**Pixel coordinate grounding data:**
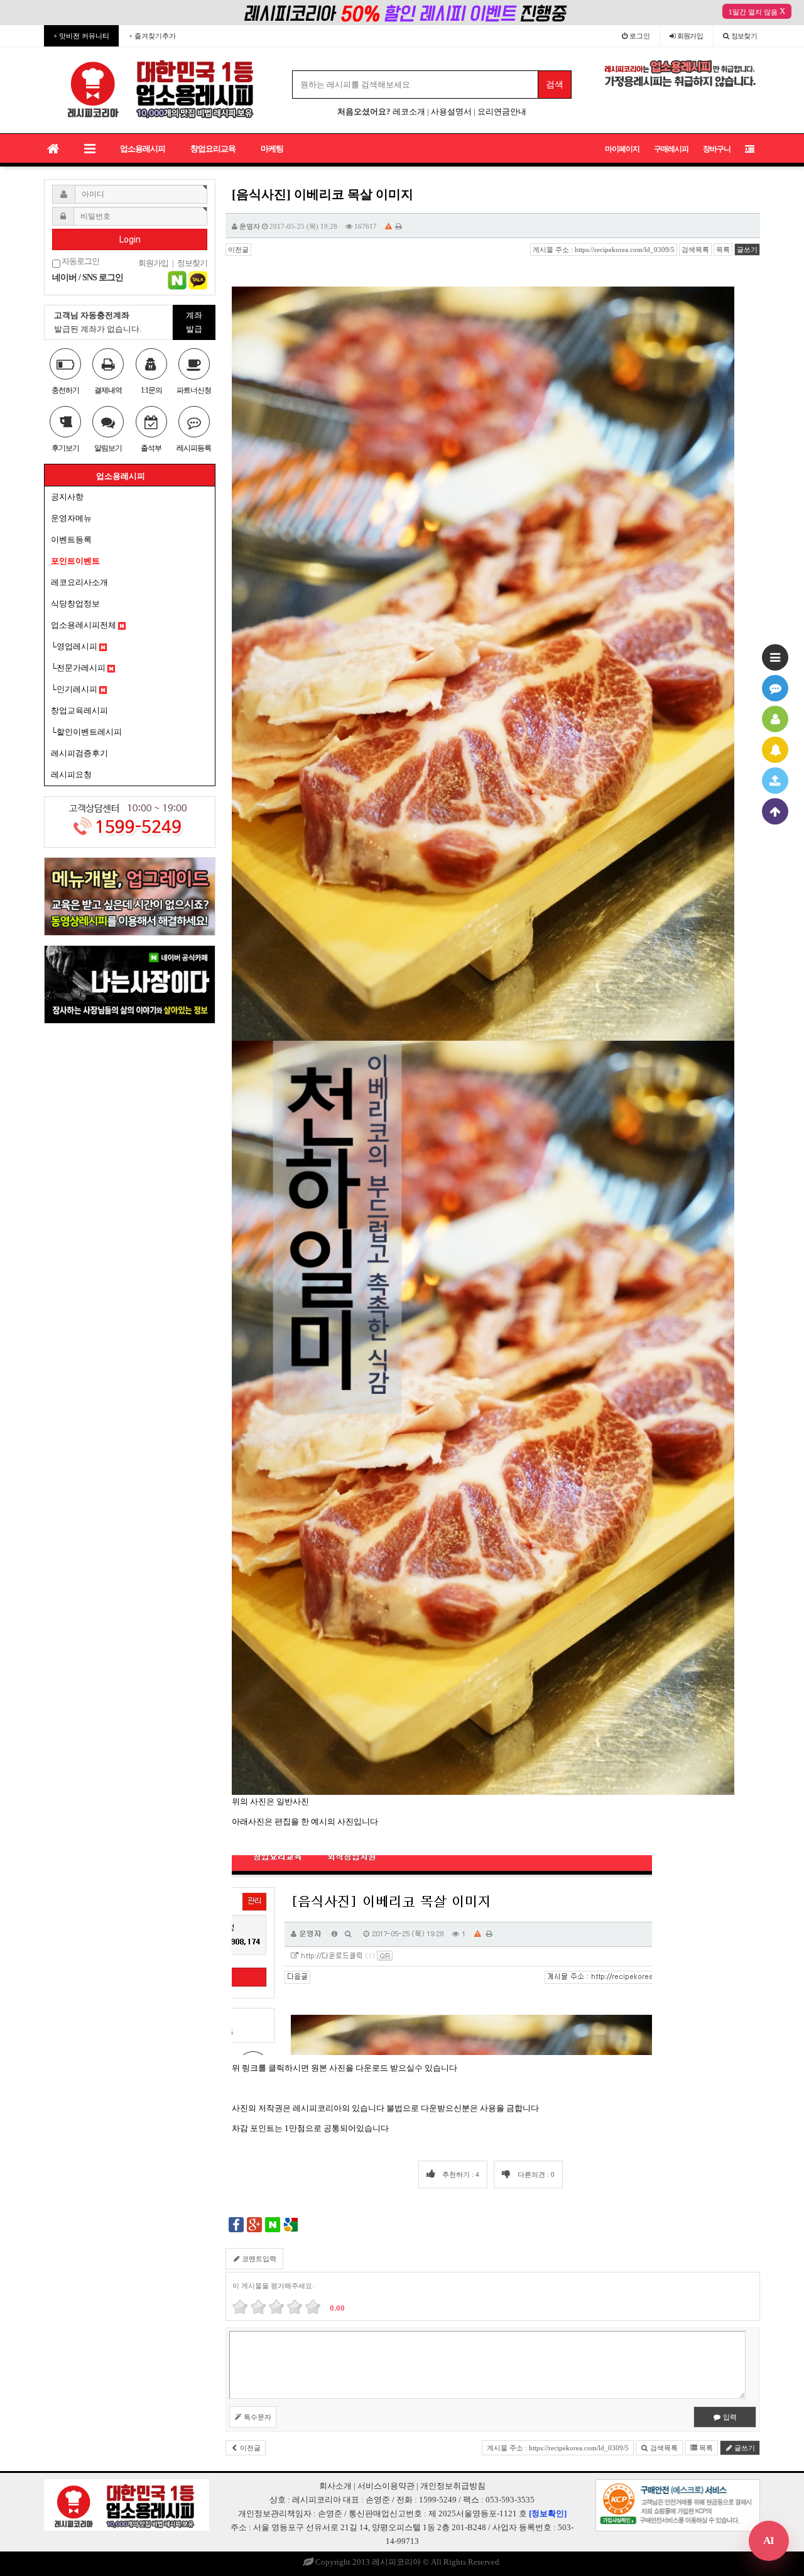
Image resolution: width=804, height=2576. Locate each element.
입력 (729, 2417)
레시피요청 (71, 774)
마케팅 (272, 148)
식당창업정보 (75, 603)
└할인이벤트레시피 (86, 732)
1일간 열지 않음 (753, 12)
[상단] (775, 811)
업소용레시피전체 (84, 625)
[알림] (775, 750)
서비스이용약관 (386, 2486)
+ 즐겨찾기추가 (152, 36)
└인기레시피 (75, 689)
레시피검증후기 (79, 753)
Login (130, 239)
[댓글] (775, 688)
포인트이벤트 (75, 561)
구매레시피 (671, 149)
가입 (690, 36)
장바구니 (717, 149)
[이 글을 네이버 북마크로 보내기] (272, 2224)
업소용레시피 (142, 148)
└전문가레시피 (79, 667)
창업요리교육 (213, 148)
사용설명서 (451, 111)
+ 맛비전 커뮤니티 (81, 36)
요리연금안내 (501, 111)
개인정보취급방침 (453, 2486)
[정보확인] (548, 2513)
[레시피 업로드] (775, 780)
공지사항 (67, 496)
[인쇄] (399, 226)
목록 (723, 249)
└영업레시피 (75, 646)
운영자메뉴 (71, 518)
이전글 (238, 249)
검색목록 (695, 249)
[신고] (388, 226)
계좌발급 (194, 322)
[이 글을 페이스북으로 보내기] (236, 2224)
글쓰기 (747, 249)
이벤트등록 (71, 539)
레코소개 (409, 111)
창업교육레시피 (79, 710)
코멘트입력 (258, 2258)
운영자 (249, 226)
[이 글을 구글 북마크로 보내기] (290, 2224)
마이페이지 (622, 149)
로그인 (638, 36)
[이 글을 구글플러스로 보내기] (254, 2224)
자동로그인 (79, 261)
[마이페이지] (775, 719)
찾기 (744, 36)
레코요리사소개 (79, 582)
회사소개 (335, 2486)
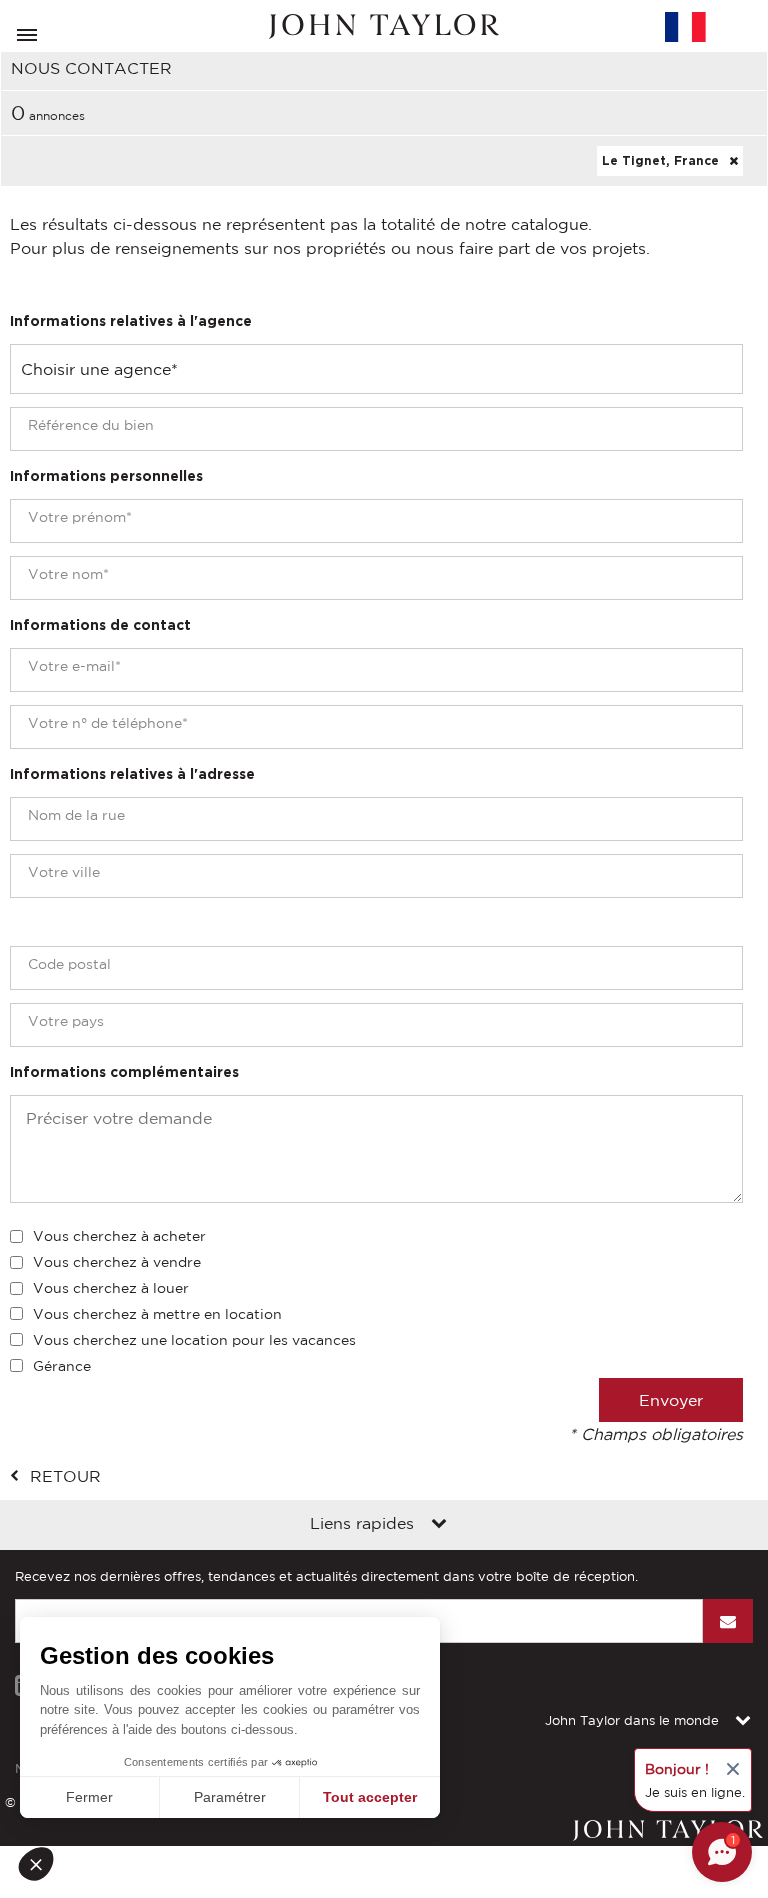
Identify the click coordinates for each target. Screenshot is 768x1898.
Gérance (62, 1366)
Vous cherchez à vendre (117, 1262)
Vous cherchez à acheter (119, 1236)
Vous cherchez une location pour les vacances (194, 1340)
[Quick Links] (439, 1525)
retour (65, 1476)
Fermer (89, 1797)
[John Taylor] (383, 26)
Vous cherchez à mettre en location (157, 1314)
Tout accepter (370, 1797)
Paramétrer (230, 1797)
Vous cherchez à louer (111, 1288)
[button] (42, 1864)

**Action item:** Would you print all of the entries exactly, omitting any image?

**Written solution:**
Image resolution: width=804, height=2576. Locate each element.
입력 (729, 2417)
레시피요청 (71, 774)
마케팅 (272, 148)
식당창업정보 (75, 603)
└할인이벤트레시피 (86, 732)
1일간 열지 않음 (753, 12)
[상단] (775, 811)
업소용레시피전체 (84, 625)
[알림] (775, 750)
서비스이용약관 (386, 2486)
+ 즐겨찾기추가 (152, 36)
└인기레시피 (75, 689)
레시피검증후기 (79, 753)
Login (130, 239)
[댓글] (775, 688)
포인트이벤트 (75, 561)
구매레시피 (671, 149)
가입 (690, 36)
장바구니 (717, 149)
[이 글을 네이버 북마크로 보내기] (272, 2224)
업소용레시피 (142, 148)
└전문가레시피 (79, 667)
창업요리교육 (213, 148)
사용설명서 (451, 111)
+ 맛비전 커뮤니티 (81, 36)
요리연금안내 (501, 111)
개인정보취급방침 (453, 2486)
[정보확인] (548, 2513)
[레시피 업로드] (775, 780)
공지사항 (67, 496)
[인쇄] (399, 226)
목록 (723, 249)
└영업레시피 (75, 646)
운영자메뉴 (71, 518)
이전글 (238, 249)
검색목록 (695, 249)
[신고] (388, 226)
계좌발급 (194, 322)
[이 글을 페이스북으로 보내기] (236, 2224)
글쓰기 (747, 249)
이벤트등록 (71, 539)
레코소개 (409, 111)
창업교육레시피 (79, 710)
코멘트입력 (258, 2258)
운영자 (249, 226)
[이 글을 구글 북마크로 보내기] (290, 2224)
마이페이지 (622, 149)
로그인 (638, 36)
[이 글을 구글플러스로 보내기] (254, 2224)
자동로그인 (79, 261)
[마이페이지] (775, 719)
찾기 (744, 36)
레코요리사소개 (79, 582)
회사소개 (335, 2486)
Identify the click coordinates for each target. Screenshot is 768x1898.
Gérance (62, 1366)
Vous cherchez à vendre (117, 1262)
Vous cherchez à acheter (119, 1236)
Vous cherchez une location pour les vacances (194, 1340)
[Quick Links] (439, 1525)
retour (65, 1476)
Fermer (89, 1797)
[John Taylor] (383, 26)
Vous cherchez à mettre en location (157, 1314)
Tout accepter (370, 1797)
Paramétrer (230, 1797)
Vous cherchez à louer (111, 1288)
[button] (42, 1864)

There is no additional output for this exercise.